I'm sure so many can relate to feeling uncomfortable and bloated.... If you read my first blog post you will know that I suffered with several digestive discomforts.
If I'm completely honest I still do suffer occasionally, nothing in comparison to how it was a few years back but every so often I will eat or do something that doesn't agree with me and my tummy will stick out so far I could pass as being pregnant.
These are a few of my top tips to beat the bloat:
1. Chew your food thoroughly.
Digestion starts in the mouth... chew your food at least 10 times before swallowing.
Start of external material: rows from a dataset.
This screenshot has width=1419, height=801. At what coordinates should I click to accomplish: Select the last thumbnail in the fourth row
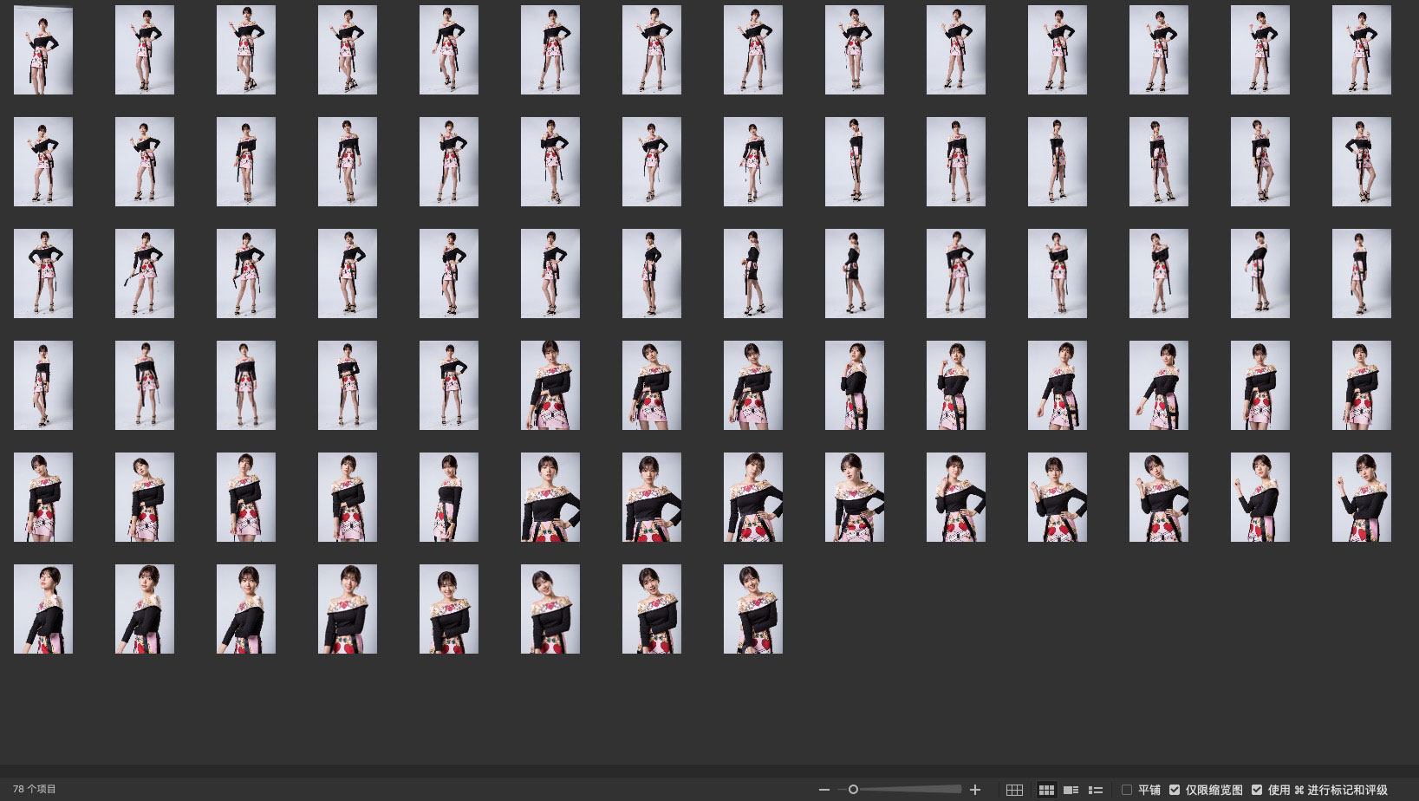coord(1361,386)
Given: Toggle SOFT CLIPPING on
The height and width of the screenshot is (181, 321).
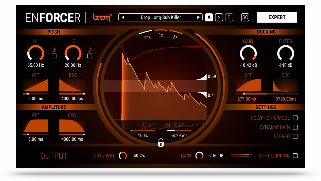Looking at the screenshot, I should pos(295,156).
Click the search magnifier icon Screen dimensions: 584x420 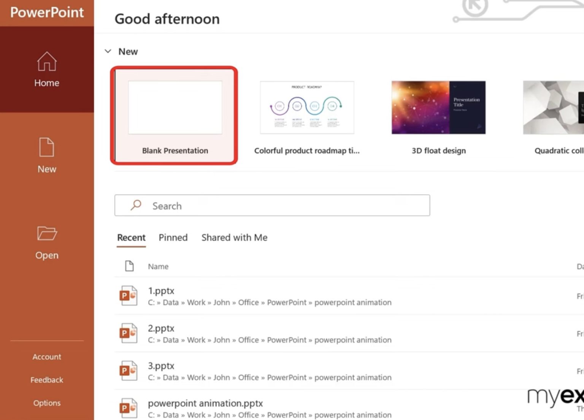click(135, 205)
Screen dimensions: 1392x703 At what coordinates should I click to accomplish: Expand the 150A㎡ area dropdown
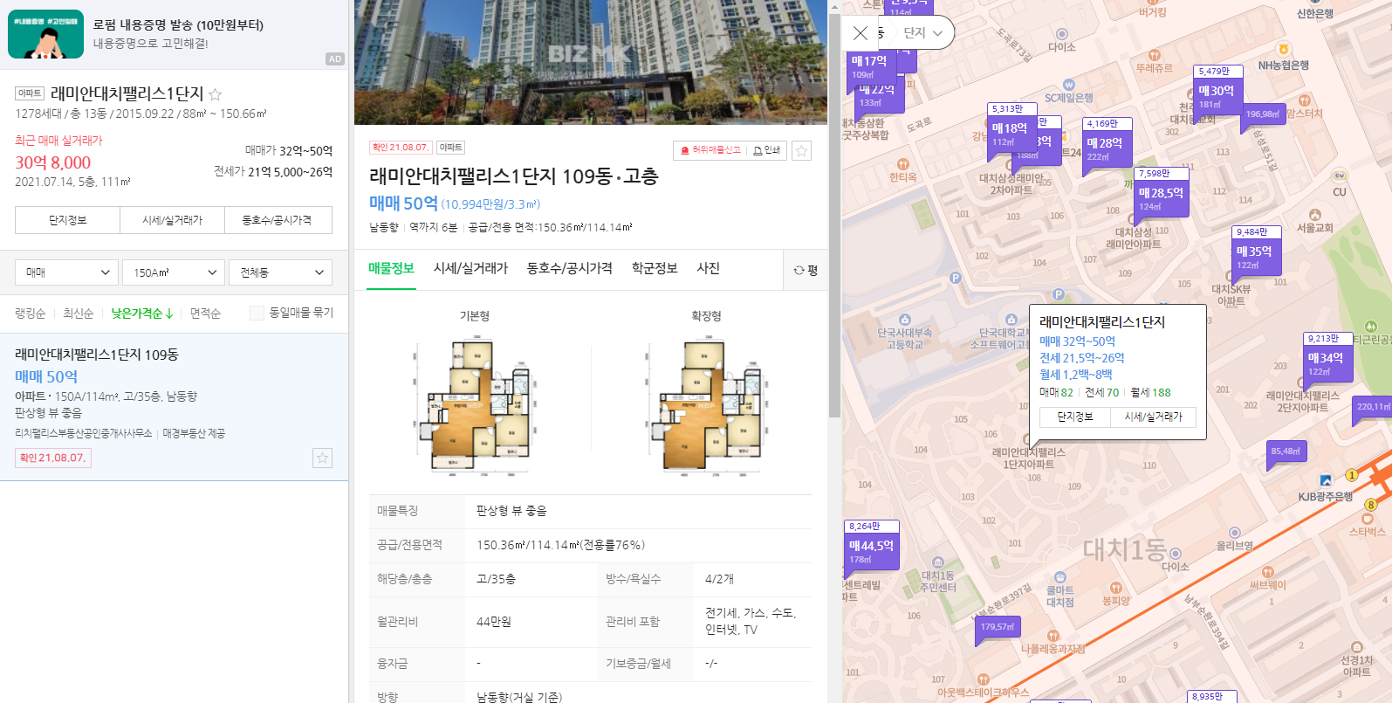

This can help with the breakdown and metabolism of food, which may reduce bloating.
2. Apple Cider Vinegar
Whenever I am feeling bloated I add a tablespoon of apple cider vinegar to my meals (Or i add a teaspoon to a small amount of water to have after meals and it really helps). The results are almost instant. My absolute favourite apple cider vinegar is by Braggs.
3. Keep a food diary
You may find that certain foods trigger bloating. Common triggers include wheat and dairy. If you discover the at a certain type of food gives you that bloated feeling try removing it for 2 weeks and see if it makes a difference.
4. Start taking a probiotic
I use biokult quite a lot and did whilst on my own journey to health. If you would like to chat to me about supplementing then please feel free to send me a message.
5. Drink tea
And I don't mean your favourite English breakfast tea. Try a cup of ginger tea, chamomile or fennel tea after your meals. Some people swear by peppermint but I found it actually makes things worse for me so if you find that peppermint actually aggravates your gut problems then just try one of the others I have mentioned. If you can tolerate peppermint then Pukka Herbs do a great tea called Cleanse.
6. Reduce your stress levels
Stress can be a major trigger for gut problems, it certainly is with me. If you find that your digestive system suffers after a stressful week then try incorporating a few Magnesium rich foods into your diet; nuts, seeds, brown rice, leafy green vegetables.